E qui si apre un altro capitolo: è possibile inquadrare tatticamente le squadre di Carlo Ancelotti? La risposta è no. Certo ci sono principi base ma che lui modella in funzione dei calciatori. Non concepisce gli integralismi, le idee preconcette. Dev'essere un'eredità dell'infanzia a contatto con la terra. Se l'obiettivo è il raccolto - che la famiglia divideva a metà col proprietario terriero - impari che ogni accorgimento è essenziale per raggiungere il miglior risultato possibile.
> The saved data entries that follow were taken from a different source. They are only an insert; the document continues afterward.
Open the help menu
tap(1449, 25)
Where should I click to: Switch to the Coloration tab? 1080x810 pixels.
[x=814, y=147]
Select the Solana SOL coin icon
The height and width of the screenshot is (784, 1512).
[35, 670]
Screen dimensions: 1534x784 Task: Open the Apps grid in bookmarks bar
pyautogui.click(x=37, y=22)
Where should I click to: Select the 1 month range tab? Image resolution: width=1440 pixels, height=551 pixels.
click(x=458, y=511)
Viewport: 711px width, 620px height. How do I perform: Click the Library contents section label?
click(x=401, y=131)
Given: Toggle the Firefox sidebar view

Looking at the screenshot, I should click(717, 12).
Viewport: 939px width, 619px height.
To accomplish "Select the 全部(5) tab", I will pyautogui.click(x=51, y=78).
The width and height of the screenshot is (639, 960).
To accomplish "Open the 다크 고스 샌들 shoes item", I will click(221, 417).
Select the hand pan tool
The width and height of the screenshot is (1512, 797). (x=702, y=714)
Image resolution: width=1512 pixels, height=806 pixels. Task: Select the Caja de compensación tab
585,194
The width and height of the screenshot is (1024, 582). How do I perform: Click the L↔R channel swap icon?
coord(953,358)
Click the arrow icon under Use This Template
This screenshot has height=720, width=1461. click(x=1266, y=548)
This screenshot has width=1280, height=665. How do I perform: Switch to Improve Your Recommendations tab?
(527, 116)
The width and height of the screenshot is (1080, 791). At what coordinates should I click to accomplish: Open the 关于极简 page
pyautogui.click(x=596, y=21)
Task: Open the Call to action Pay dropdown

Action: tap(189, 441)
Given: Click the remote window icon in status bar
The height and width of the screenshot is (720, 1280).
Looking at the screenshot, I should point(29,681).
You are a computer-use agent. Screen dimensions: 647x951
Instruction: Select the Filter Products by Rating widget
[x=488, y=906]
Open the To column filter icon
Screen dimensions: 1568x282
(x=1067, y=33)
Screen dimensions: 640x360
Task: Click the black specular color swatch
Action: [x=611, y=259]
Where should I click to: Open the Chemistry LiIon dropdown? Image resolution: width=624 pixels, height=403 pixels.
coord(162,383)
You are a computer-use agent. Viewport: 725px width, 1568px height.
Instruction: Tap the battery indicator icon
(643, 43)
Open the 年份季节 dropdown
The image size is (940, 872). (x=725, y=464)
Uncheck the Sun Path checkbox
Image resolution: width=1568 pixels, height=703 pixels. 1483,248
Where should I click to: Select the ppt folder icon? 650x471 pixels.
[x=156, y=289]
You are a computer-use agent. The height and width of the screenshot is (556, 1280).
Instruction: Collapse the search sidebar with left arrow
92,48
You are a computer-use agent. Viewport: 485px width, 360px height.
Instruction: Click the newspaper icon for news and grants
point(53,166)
Lo stesso vale per il calcio. Conosce il valore della tecnologia, quanto sia importante nel suo lavoro. Accusato di familismo, con il figlio e il genero nel suo staff, in realtà il suo è un entourage di nerd con cui si diverte a lavorare e a punzecchiarsi. Sa quanto sia essenziale il loro apporto, quanto siano preziosi i dati, ma non può evitare di pensare che «al fondo in una partita le statistiche fondamentali sono due: i gol fatti e i gol subiti». È assurdo definire passatista uno che ha vissuto da protagonista la rivoluzione di Arrigo Sacchi, prima in campo e poi come suo assistente in Nazionale. Giocava con la difesa alta quando tanti allenatori di oggi avevano ancora la stanzetta con i pelouche. Ma le esasperazioni non gli apparterranno mai. Per lui «il portiere ideale è il portiere che para, punto. Poi può essere bravo con i piedi, può arrampicarsi sugli alberi. L’importante è che abbia due mani che possano parare». Anatema. 

Quattro lingue

Fa apparire il calcio alla portata di tutti. Lascia credere che chiunque possa saperne più di lui, anche i presidenti che lo esonerano e poi ci ripensano. Parla quattro lingue, tutte con cadenza ancelottiana. A Londra come a Liverpool si divertiva con la guida a destra. A Milano talvolta andava ad allenare in elicottero. L'ossessione non sa neanche cosa sia. Ama cucinare (ovviamente anche mangiare), è un divoratore di film e serie tv. Incarna l'idea che all'estero hanno del made in Italy di lusso, la tradizione che non tradisce mai. La saggezza di chi la sa lunga. Fondamentalmente è un uomo sereno e soddisfatto. Felice di vivere circondato dalla sua famiglia e di poter svolgere il lavoro che ama. L'ancelottismo è questo: il trionfo della competenza accompagnato da semplicità, educazione e rispetto per gli altri.